**WHAT THE TASK ASKS:**
Below is a listing with pictures in it. Copy it exactly without them.
'''
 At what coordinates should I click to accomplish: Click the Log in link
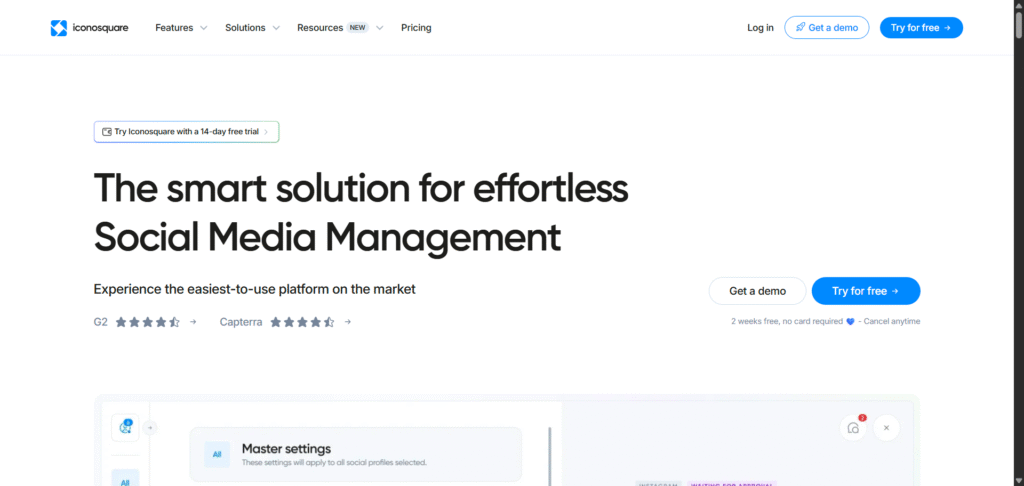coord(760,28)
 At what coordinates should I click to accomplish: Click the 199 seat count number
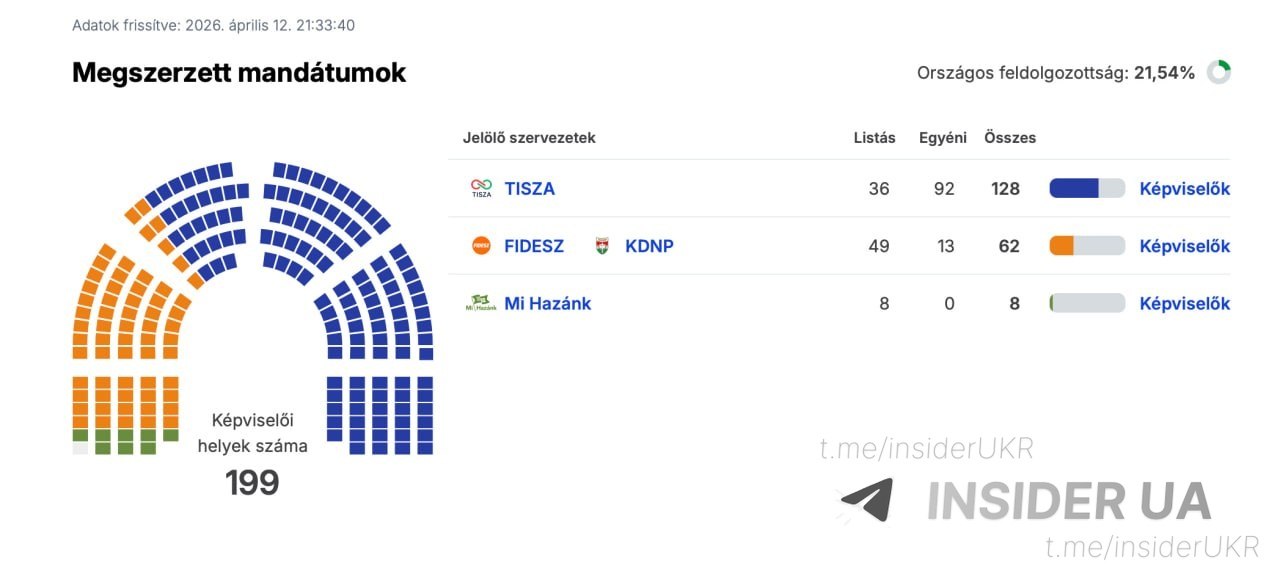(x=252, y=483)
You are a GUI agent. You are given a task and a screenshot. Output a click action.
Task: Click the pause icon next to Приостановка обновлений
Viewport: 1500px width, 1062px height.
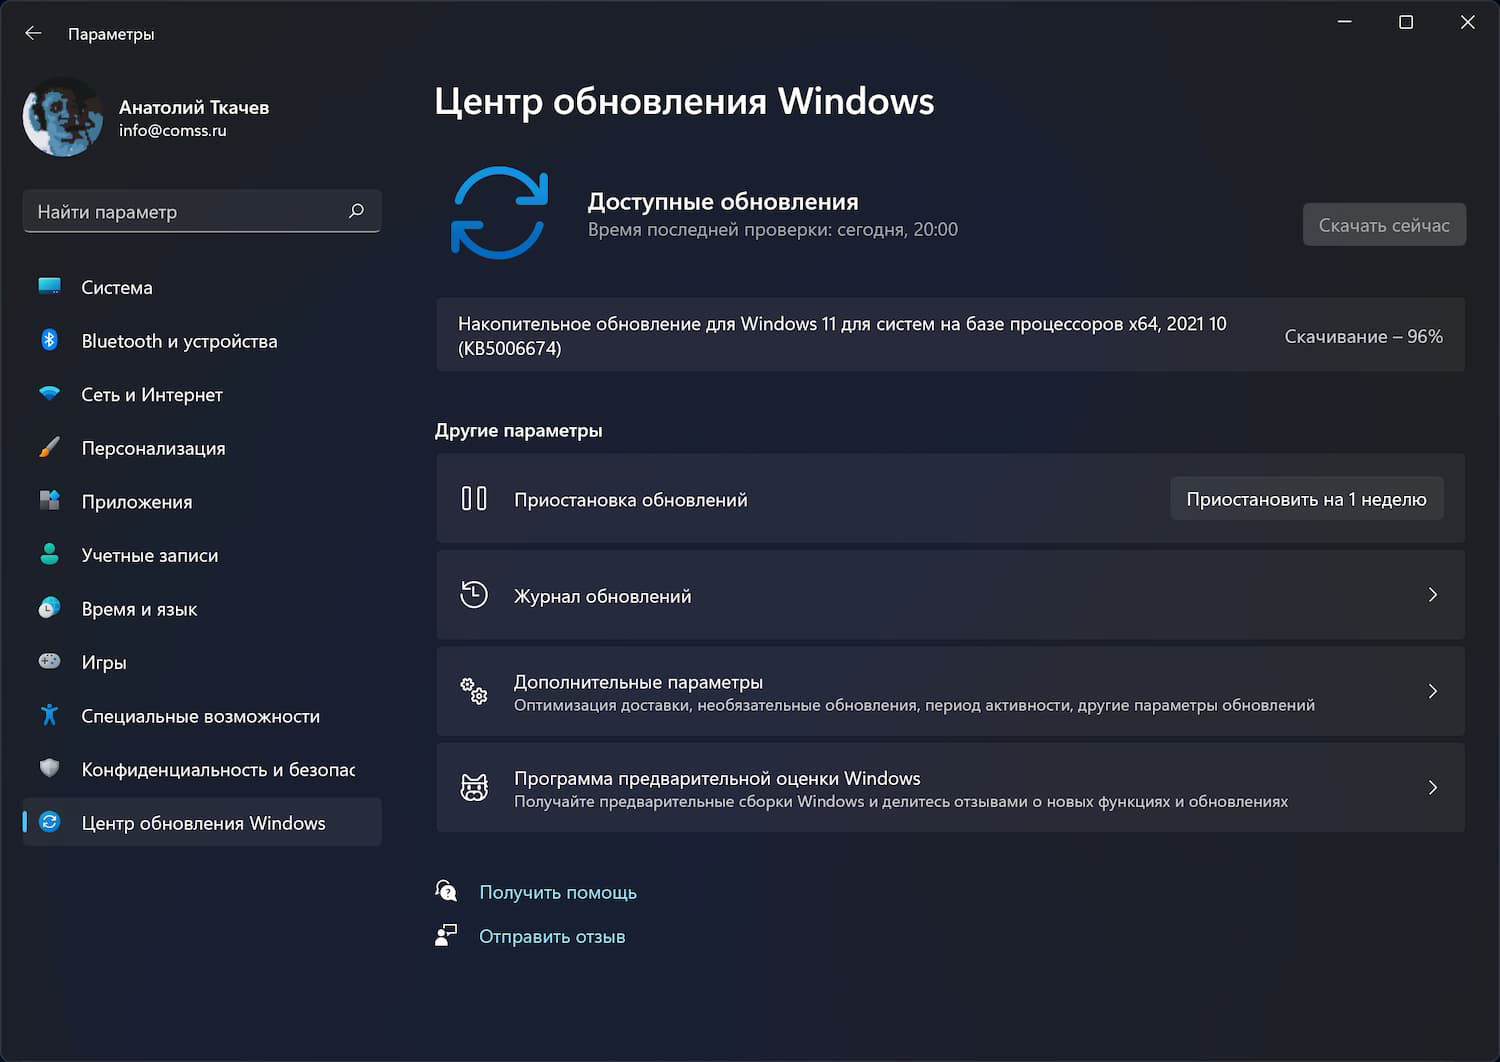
'''
**ANSWER FOR THIS EXERCISE:**
 At what coordinates should I click to accomplish: Click the Log in link
coord(760,28)
 At what coordinates should I click to accomplish: Click the 199 seat count number
(x=252, y=483)
You are a GUI agent. You are given a task and a screenshot. Output a click action.
Task: Click the pause icon next to Приостановка обновлений
Viewport: 1500px width, 1062px height.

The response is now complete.